I don’t like having to say that gold is a good “investment”; after all, the gurus of investing, including Warren Buffett have pooh-poohed gold: “Gold has two major shortcomings, being neither useful nor procreative”, and “buying gold is going long on fear”, or “it won’t do anything, except look at you”. Counterpoint to this from more ancient times, are gold bug sayings like “gold is the money of kings”, “gold is a treasure, and he who possesses it does all he wishes to in this world (Columbus)”, “the desire for gold is the most universal and deeply rooted commercial instinct of the human race (Loeb)”. But gold is a great hedge when regime shifts are afoot.

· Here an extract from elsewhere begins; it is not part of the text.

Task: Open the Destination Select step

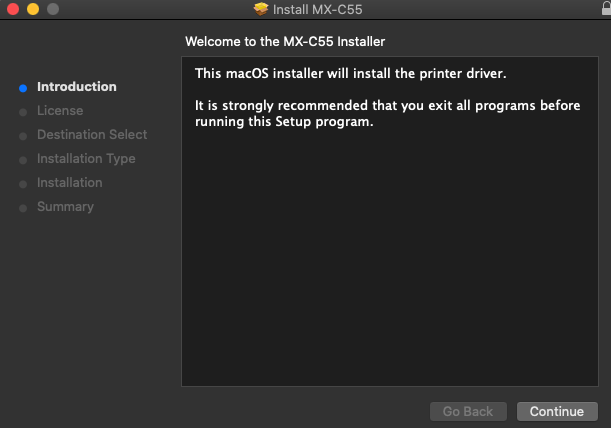Action: coord(92,135)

Given the interest from central banks in accumulating gold over the last few months, we can probably say that gold is still widely considered around the world as a store of value, and when kingdoms and governments print money, gold tends to perform as an anchor. Regardless of who is running the government in a few weeks, we know one thing for sure: more money will be printed, and the debt load and servicing costs of the US government will be larger in a couple of years than they are now. And geopolitical uncertainty is also likely to increase.

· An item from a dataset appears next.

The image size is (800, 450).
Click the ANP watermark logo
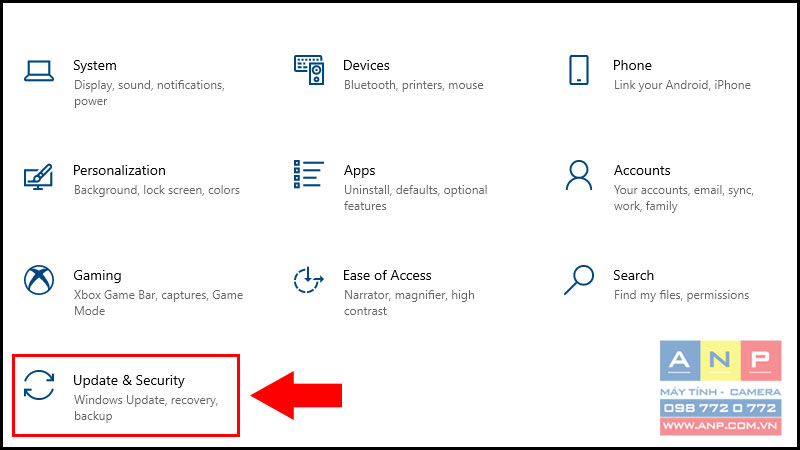(x=720, y=388)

Two questions emerge for investors who think gold might be a good investment, or a hedge. First, how does one access exposure to gold, and second, how much is a reasonable allocation? Again, we don’t purport to know much about private gold investing, such as buying gold bricks and storing them in our basement, or coins of various sorts, so will limit ourselves to relatively liquid instruments (by the way did you know that according to the US geological survey all the gold ever mined in the history of mankind would fit in a 75 by 75 by 75 feet box and would weight about 250,000 tons, see here).

First, the simplest way for retail investors to buy gold is via the GLD ETF, which as of this writing has a market value of about $75 Billion. Two ETFs, GDX ($15 Billion) and GDXJ ($6 Billion), own gold mining companies, with GDX owning major gold miners and GDJX owning “junior” miners. Then there are futures on gold that trade on the COMEX, with specific delivery procedures for those who have the will and ability to buy gold futures, and thus gold exposure on margin (details on delivery here). Of course, options, which can create more leverage and more risk, can also be traded on these ETFs as well as on the futures contracts. As with every investment, it is important to know that leverage can cut both ways — and can create large gains as well as catastrophic losses, and gold, a fickle friend, will punish those who don’t manage their risk well!

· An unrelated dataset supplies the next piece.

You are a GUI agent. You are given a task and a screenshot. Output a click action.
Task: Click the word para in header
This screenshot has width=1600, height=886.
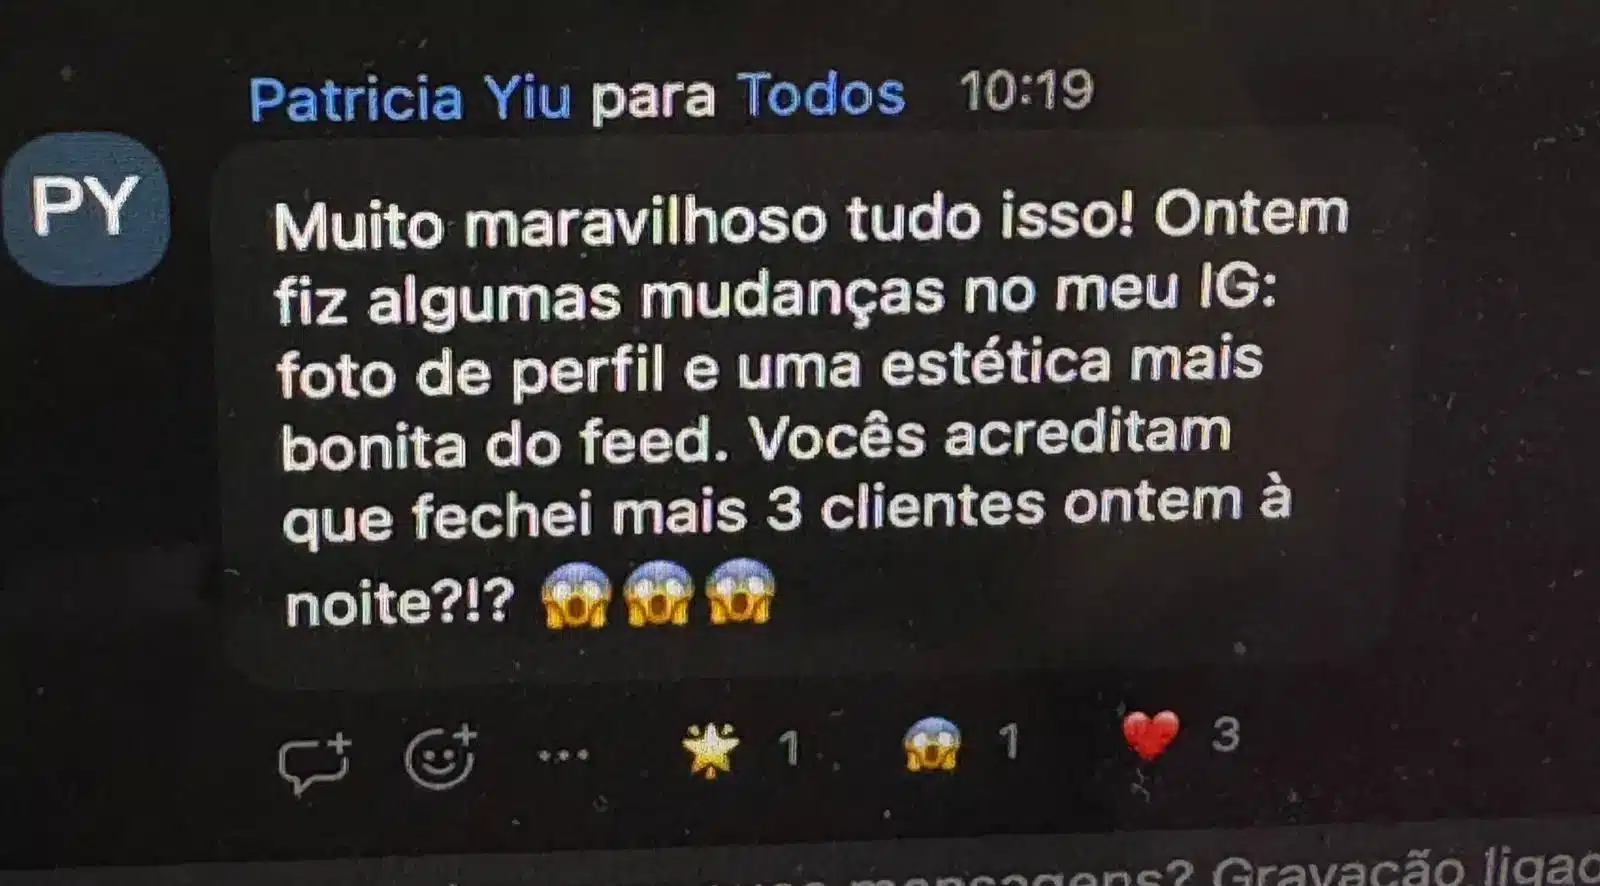tap(653, 97)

Finally, what is a reasonable asset allocation to gold in the environment that we are in? If our research is correct and we are in the regime where gold will become a stable or “anchor” currency, then a 3%-5% allocation to gold in a balanced portfolio which consists of roughly 50%-60% in equities and 35%-45% in bonds would be in the zone of being “optimal” from very simple risk-return calculations. That does not sound very large, and indeed it does not compare to the over 10% allocation that an optimizer would have chose in the inflationary period of the 1970s and 1980s. but it is large enough to make a difference.

My business is to expect the unexpected and position for it. In other words, always be on the lookout for the “tail”, which usually accompanies a regime shift. As an investor managing tail risks I thus have to be cognizant of regime shifts before they become consensus opinion. During regime shifts what has worked in the past might not continue to work. Yes, the textbooks and even the Oracles of Investing can be proven wrong under regime shifts. It is every investor looking out for their own portfolio. In such an environment it may not be a bad idea to allocate a little bit to the metal that is the currency of no country, but is still the most liquid currency of everyone.

*“Like the three-faced Greek goddess Hecate, or the Hindu triad (“Trimurti”) of Brahma, Vishnu, and Shiva, gold’s three regime “faces” provide insights into the performance of an asset that has been around for centuries in investment portfolios”; from “Mining Gold for Regimes: The Case for Holding Gold in a Strategic Asset Allocation,” May 30, 2024 by Colin Suvak, Matthew Johnson, Vineer Bhansali, Linda Chang, Jeremie Holdom.